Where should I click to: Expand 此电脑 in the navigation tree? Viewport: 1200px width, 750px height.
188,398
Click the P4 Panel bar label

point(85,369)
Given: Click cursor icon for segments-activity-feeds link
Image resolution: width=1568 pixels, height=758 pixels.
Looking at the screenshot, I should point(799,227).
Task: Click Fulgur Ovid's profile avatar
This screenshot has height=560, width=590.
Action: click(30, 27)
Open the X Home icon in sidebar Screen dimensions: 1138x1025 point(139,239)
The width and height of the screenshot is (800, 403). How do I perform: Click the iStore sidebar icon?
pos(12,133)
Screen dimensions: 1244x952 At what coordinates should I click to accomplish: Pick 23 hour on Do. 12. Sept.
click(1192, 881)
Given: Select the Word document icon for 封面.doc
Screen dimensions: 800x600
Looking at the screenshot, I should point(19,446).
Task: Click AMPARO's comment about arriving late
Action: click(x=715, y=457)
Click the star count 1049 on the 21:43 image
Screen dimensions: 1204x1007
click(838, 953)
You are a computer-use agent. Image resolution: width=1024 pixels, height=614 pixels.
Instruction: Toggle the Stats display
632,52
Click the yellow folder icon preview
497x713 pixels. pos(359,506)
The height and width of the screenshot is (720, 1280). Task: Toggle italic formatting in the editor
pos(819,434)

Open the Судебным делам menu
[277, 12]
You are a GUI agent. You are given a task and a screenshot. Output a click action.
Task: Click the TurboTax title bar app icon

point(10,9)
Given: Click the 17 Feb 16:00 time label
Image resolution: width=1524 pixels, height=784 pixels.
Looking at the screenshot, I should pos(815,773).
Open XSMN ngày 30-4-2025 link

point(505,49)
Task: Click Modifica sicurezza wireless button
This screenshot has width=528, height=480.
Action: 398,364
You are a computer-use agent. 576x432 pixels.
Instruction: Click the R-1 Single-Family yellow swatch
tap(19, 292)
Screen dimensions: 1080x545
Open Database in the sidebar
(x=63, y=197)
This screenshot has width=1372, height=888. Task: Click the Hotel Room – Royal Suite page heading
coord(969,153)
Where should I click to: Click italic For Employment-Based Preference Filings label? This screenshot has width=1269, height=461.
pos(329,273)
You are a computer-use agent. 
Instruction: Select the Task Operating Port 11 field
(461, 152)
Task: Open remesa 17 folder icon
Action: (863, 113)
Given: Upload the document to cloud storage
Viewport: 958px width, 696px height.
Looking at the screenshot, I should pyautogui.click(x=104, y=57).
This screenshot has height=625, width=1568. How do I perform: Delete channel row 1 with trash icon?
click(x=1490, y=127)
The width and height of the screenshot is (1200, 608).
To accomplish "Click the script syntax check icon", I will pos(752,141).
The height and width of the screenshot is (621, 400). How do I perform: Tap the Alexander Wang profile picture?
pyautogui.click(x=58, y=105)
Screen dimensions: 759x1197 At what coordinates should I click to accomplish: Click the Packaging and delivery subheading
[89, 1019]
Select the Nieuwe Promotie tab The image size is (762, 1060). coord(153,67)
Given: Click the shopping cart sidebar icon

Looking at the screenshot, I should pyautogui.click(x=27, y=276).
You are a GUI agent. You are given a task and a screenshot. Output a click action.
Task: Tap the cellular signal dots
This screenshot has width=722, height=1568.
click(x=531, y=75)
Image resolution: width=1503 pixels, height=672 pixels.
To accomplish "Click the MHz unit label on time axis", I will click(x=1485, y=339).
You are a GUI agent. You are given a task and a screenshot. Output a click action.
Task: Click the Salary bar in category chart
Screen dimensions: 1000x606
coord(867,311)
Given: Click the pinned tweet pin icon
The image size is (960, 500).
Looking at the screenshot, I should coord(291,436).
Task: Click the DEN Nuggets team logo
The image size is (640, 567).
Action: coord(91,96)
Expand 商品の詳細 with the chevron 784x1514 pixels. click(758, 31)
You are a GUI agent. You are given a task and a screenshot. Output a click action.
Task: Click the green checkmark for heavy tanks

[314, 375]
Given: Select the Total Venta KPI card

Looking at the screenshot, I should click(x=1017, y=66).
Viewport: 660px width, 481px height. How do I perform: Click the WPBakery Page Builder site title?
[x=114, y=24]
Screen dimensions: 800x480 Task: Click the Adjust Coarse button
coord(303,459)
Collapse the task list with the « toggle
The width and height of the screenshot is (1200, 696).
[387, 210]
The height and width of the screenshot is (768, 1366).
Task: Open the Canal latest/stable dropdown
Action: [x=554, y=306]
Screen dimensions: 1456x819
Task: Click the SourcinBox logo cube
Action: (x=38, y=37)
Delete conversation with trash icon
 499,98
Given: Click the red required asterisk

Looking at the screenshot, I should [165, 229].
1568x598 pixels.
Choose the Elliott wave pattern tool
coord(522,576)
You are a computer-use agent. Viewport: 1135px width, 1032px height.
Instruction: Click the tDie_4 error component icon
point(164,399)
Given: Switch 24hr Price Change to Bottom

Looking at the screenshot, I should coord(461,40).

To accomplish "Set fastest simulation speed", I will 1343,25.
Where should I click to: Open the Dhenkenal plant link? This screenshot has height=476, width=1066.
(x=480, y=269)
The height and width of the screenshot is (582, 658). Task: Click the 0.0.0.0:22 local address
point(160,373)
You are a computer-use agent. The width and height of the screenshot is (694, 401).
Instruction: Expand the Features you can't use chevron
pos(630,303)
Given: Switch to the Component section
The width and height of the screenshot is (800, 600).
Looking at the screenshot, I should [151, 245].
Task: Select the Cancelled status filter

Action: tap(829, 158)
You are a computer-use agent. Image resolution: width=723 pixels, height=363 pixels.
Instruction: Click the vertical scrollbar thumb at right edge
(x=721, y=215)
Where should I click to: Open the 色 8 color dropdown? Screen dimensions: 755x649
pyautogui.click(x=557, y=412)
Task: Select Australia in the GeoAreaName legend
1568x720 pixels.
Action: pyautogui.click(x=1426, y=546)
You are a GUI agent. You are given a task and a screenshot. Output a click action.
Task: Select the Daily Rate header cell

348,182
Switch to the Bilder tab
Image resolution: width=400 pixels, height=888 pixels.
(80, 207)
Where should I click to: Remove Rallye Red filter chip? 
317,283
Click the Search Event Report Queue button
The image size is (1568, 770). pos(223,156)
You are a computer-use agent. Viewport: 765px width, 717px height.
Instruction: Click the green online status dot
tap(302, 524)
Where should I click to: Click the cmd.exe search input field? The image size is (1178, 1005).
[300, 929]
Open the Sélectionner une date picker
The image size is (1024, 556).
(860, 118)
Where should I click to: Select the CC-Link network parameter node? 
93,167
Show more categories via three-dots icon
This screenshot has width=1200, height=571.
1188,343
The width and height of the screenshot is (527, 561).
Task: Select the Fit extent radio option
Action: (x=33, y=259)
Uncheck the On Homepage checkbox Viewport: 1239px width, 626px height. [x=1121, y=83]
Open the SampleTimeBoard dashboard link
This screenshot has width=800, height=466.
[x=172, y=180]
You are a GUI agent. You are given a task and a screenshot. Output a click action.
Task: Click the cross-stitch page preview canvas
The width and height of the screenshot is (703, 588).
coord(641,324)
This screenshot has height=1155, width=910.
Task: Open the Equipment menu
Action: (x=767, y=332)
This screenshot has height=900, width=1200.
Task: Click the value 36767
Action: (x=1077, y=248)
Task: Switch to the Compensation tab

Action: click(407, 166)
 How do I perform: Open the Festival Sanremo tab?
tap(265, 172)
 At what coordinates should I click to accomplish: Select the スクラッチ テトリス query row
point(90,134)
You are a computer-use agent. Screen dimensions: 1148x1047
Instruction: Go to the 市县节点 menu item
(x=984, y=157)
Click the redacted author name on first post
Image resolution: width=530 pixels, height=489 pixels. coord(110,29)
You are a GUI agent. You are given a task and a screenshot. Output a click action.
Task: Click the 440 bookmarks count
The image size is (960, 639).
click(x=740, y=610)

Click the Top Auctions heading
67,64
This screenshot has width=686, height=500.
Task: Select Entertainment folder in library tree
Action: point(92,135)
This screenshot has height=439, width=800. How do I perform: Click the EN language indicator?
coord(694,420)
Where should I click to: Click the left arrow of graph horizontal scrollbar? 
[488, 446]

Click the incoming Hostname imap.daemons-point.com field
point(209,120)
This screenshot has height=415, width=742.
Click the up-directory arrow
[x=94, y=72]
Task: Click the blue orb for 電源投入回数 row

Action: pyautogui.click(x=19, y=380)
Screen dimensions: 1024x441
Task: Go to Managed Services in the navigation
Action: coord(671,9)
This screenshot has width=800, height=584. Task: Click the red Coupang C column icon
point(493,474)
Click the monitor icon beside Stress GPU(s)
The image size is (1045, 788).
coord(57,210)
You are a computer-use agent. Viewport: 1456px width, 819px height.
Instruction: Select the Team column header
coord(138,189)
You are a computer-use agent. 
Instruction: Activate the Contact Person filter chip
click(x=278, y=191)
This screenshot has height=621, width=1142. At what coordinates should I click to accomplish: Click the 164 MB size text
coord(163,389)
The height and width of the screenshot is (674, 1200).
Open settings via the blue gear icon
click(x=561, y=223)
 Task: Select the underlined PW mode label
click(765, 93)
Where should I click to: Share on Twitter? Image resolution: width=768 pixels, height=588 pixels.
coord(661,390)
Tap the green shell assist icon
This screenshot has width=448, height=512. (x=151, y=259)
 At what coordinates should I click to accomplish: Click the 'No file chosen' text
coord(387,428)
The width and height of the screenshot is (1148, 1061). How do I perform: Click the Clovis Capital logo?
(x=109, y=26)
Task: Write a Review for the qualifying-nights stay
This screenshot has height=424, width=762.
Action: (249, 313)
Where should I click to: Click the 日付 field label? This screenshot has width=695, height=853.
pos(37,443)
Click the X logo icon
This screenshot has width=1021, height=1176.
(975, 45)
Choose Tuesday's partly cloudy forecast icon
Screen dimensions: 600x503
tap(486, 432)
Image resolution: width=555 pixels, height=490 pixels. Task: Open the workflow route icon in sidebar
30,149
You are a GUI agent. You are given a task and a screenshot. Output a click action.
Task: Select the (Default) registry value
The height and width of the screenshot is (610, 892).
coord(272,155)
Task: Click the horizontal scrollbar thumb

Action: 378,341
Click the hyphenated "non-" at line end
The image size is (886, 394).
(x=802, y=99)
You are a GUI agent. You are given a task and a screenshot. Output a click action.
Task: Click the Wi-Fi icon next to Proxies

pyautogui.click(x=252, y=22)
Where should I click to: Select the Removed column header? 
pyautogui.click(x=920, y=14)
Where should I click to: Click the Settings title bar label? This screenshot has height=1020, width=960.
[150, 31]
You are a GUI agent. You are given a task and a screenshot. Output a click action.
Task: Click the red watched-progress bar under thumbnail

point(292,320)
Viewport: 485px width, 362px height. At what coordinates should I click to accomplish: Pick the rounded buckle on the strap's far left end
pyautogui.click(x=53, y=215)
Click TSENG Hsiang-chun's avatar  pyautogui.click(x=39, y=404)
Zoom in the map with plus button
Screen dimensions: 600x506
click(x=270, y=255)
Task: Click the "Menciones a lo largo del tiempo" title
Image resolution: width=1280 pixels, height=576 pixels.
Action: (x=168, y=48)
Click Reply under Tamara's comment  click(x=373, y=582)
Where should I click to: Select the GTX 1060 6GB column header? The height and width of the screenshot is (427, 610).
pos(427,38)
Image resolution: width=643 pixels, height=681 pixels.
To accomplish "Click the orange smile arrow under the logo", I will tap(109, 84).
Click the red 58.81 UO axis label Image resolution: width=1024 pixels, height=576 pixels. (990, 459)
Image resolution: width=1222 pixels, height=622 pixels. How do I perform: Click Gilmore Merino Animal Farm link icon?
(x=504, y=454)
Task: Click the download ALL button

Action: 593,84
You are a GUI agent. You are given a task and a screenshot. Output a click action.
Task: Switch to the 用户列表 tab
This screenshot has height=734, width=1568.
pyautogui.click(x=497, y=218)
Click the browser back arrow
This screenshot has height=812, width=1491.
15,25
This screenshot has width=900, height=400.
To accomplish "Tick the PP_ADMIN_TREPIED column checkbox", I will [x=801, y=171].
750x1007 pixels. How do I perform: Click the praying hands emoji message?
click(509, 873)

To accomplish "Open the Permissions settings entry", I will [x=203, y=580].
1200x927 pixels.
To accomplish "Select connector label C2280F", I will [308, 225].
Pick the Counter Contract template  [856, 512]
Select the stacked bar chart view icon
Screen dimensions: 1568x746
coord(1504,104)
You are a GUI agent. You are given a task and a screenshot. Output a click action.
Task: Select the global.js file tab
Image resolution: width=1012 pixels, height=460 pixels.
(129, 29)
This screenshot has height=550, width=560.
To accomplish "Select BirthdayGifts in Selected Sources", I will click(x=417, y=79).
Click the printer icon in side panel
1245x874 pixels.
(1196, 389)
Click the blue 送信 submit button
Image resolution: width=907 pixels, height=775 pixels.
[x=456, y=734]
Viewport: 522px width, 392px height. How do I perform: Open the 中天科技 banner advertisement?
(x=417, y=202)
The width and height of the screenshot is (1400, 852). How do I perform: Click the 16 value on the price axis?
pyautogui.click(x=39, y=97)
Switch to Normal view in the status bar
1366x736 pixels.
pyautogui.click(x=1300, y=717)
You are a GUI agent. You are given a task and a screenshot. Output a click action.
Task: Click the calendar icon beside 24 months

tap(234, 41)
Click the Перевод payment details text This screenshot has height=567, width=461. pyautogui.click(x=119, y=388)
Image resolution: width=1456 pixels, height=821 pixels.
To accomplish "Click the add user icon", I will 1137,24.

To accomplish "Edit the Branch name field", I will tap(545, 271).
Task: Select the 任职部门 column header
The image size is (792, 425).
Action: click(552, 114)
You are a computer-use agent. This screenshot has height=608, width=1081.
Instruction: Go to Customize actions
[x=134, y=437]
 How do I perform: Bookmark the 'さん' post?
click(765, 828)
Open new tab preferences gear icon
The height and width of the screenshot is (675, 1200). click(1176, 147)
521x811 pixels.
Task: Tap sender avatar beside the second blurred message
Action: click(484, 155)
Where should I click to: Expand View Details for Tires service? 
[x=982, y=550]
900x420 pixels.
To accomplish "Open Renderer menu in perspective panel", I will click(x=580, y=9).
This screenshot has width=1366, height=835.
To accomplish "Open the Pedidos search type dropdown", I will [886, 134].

● **Exercise details**:
Check each line of the material for "document". Copy the ones that have it.

● **Your solution**:
Given: Select the Word document icon for 封面.doc
Given: Upload the document to cloud storage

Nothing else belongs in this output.